── GIVEN DATA ──

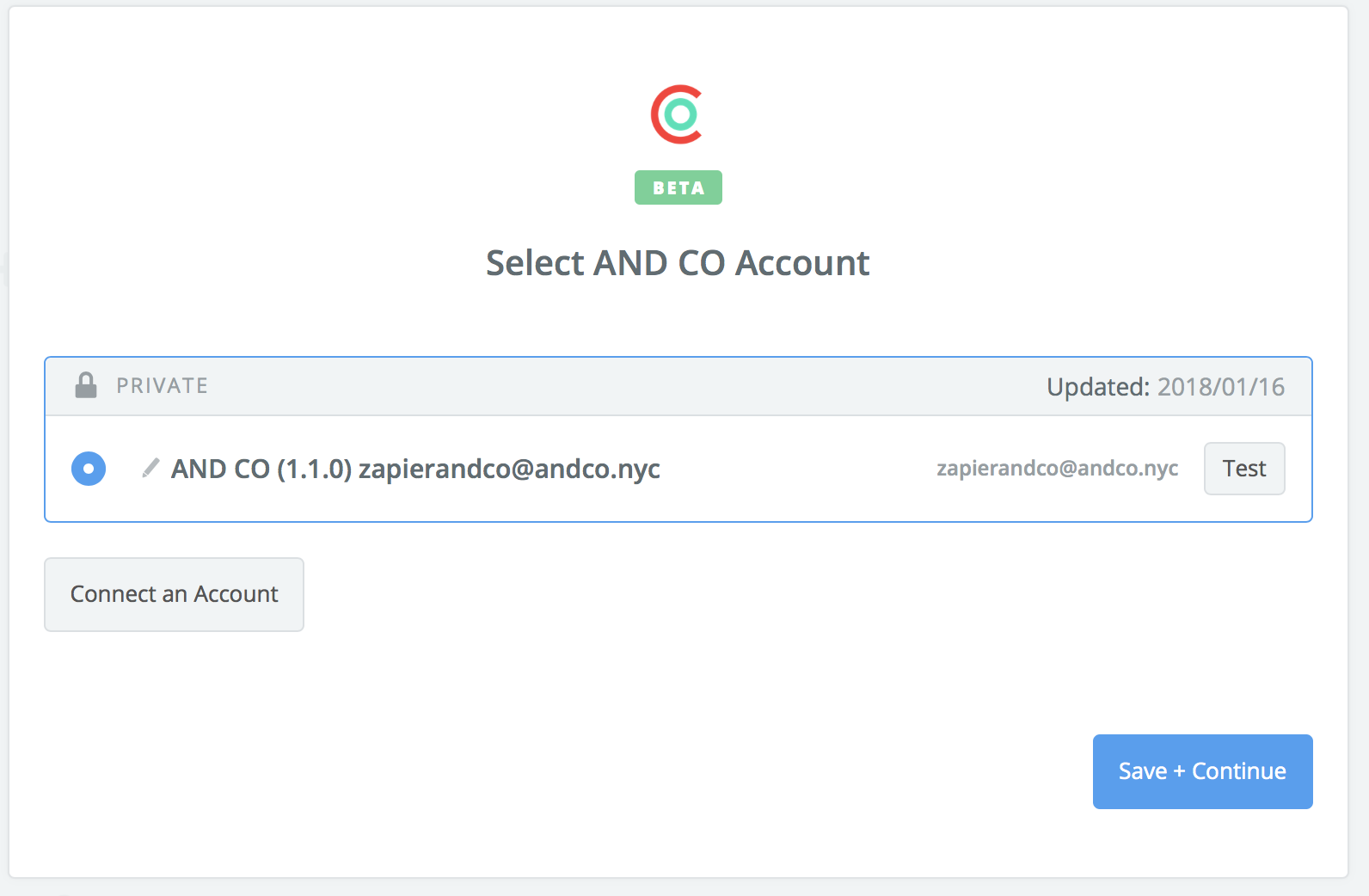Click the empty middle of the PRIVATE header bar

click(628, 386)
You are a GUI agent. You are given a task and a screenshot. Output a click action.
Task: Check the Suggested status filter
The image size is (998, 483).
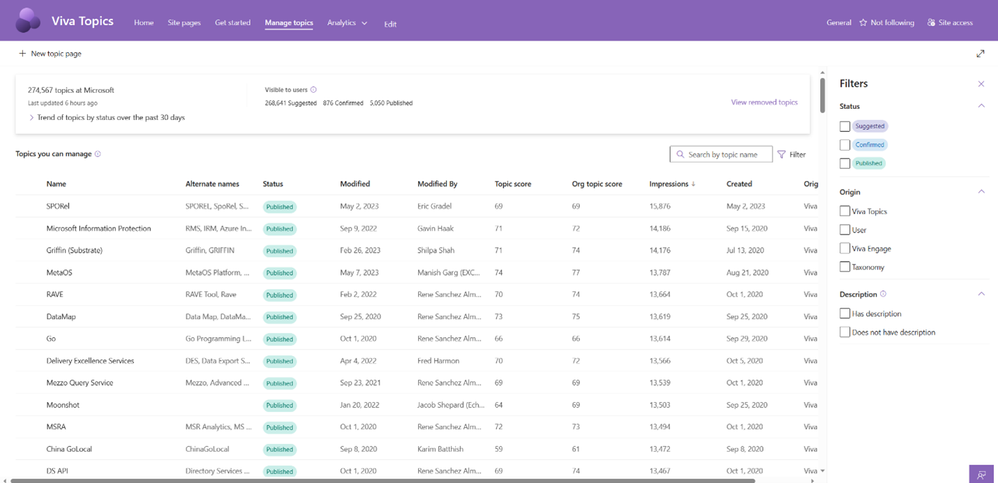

───

Omitting all pictures, retype exactly the lines from the line containing "You are a GUI" down to the last line above, both ends included.

You are a GUI agent. You are given a task and a screenshot. Output a click action.
Task: Check the Suggested status filter
The image size is (998, 483).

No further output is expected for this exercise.